→ **HOW TO COMPLETE THIS TASK**
Within the records below is a range that opens at the line with "Task: Repost Patrick's post with 1 repost" and closes at the line with "Click the Microsoft Windows label in dialog". Return that range word for word, both ends included, and only that range.

→ **RECORDS PROVIDED**
"""
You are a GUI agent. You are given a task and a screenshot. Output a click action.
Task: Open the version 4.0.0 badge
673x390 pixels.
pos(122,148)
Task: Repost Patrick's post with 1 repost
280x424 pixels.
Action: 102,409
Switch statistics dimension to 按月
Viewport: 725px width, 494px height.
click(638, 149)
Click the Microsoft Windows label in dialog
"""
"""
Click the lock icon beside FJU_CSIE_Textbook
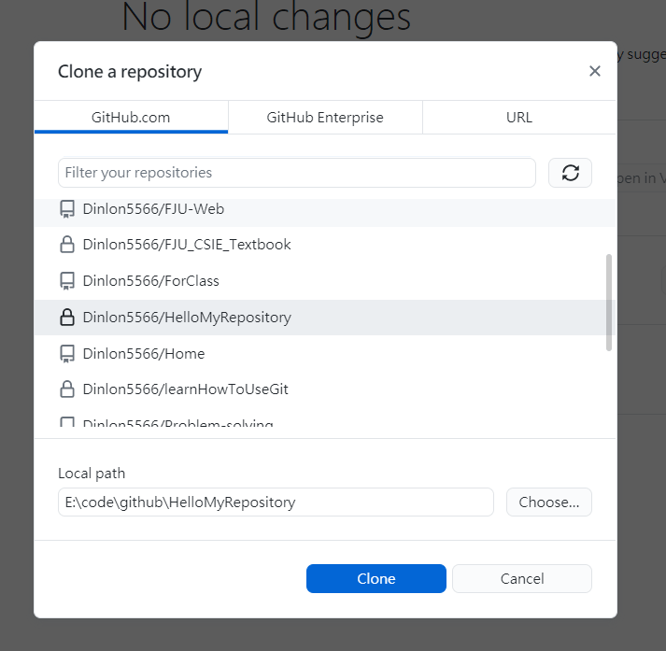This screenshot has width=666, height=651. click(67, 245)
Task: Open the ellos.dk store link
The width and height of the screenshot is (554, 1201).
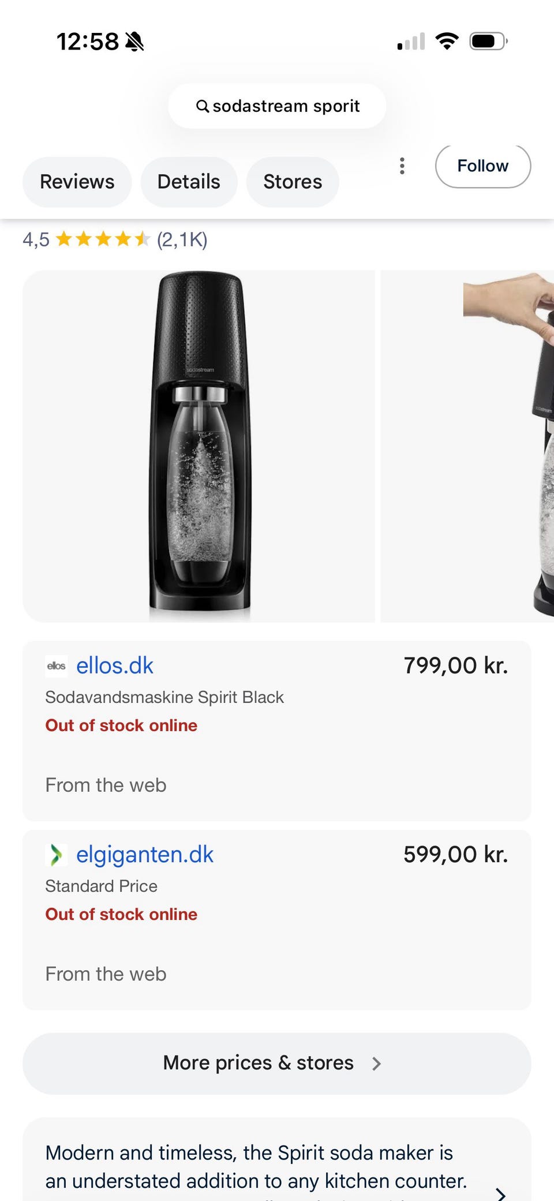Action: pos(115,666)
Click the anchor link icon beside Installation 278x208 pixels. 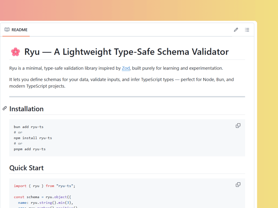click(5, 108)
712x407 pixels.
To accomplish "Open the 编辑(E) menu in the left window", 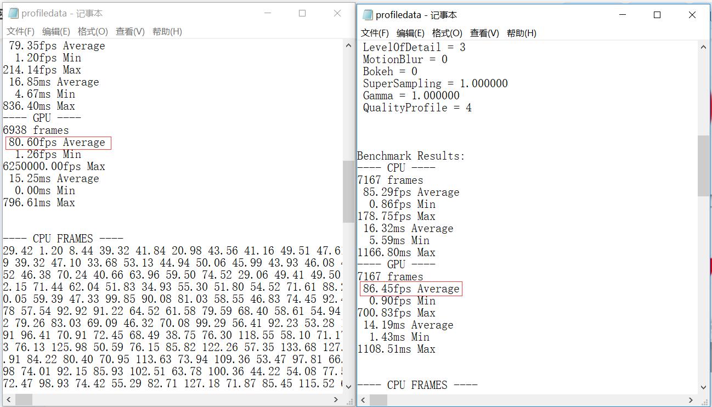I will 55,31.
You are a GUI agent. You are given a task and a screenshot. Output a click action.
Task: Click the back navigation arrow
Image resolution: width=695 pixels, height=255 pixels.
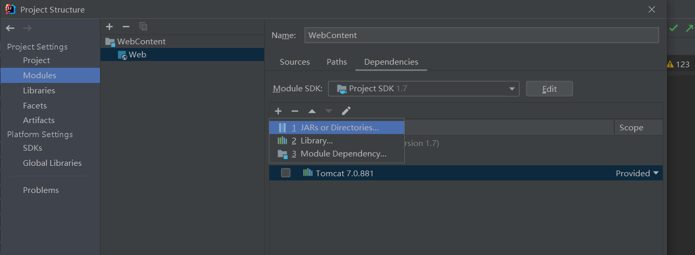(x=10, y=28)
"""
"""
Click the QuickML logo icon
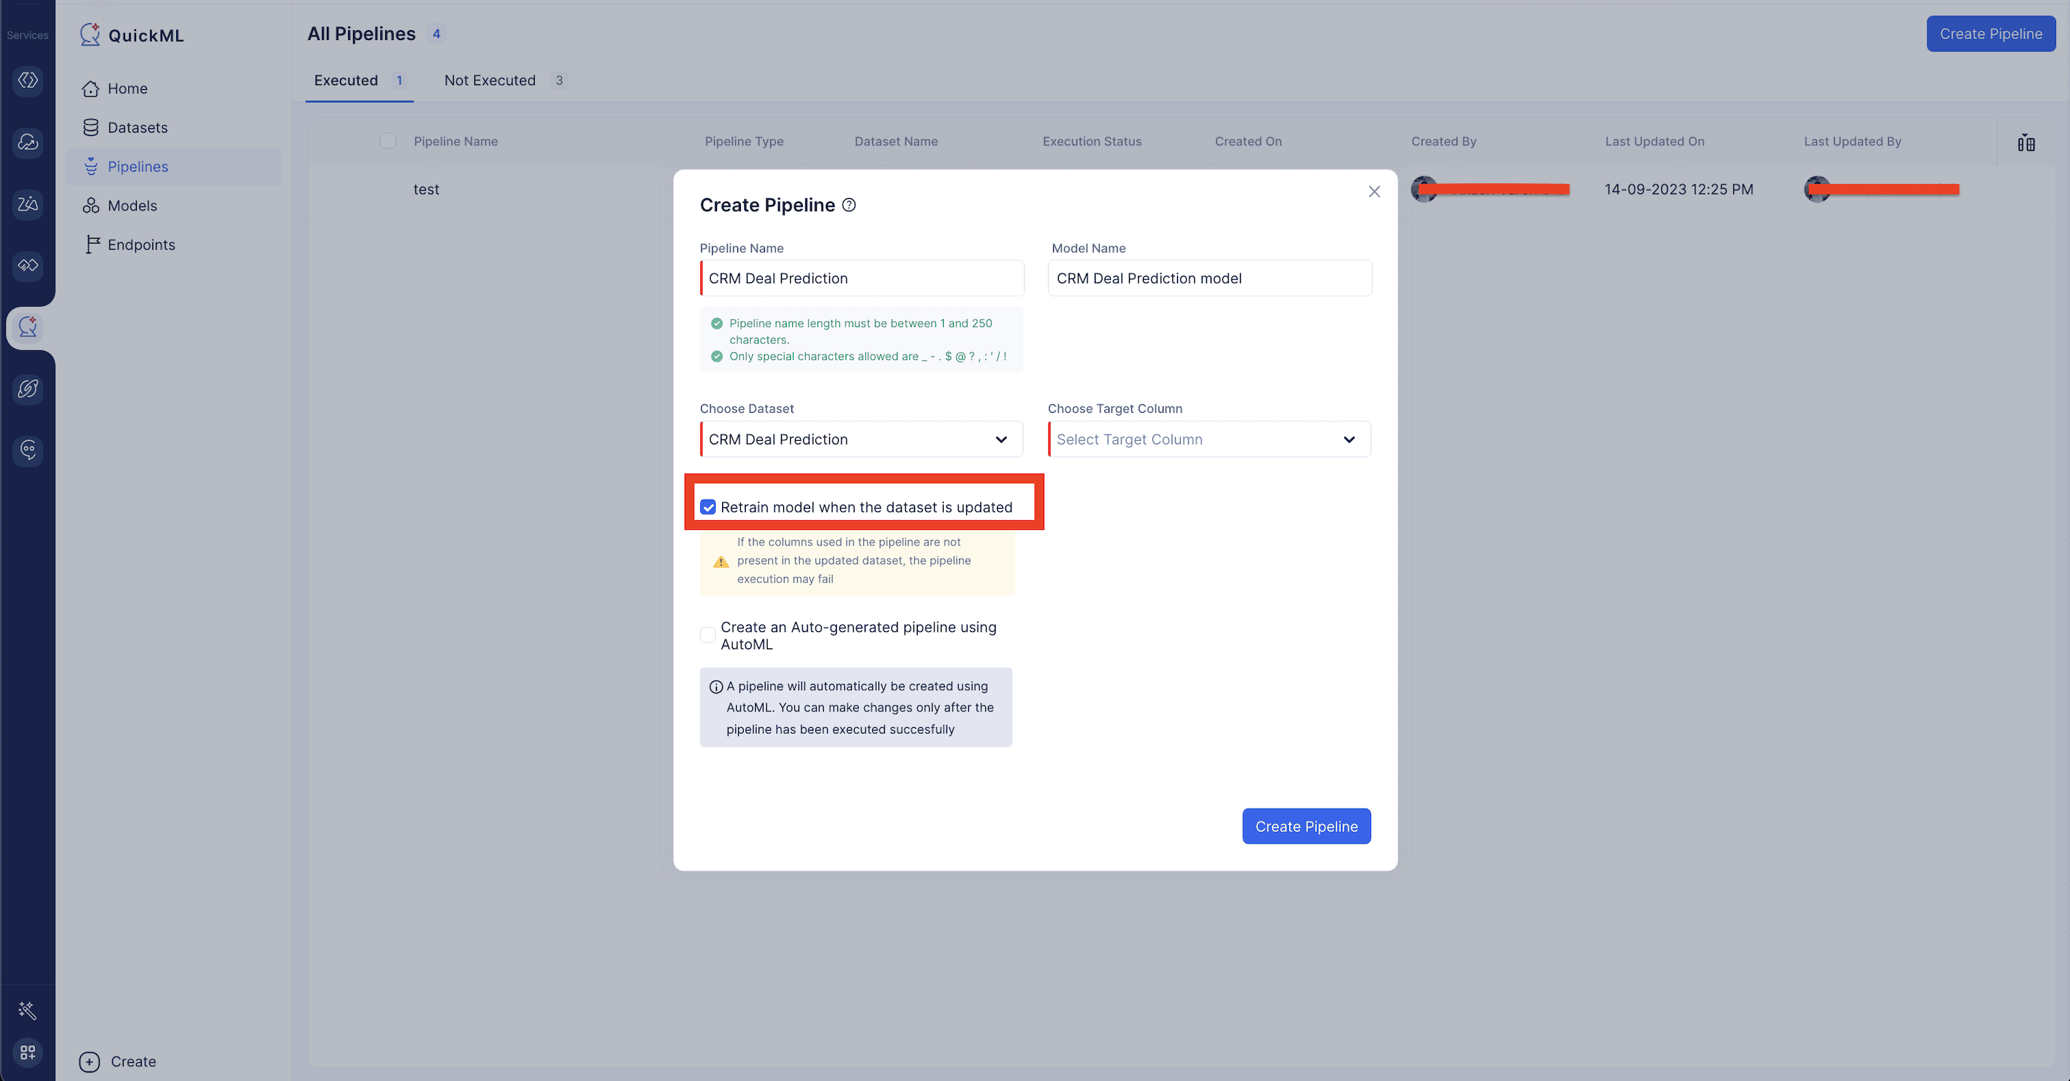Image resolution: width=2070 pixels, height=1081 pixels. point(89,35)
"""
→ **TASK RESULT**
Task: Repost Patrick's post with 1 repost
280x424 pixels.
Action: 102,409
Switch statistics dimension to 按月
Viewport: 725px width, 494px height.
click(638, 149)
Click the Microsoft Windows label in dialog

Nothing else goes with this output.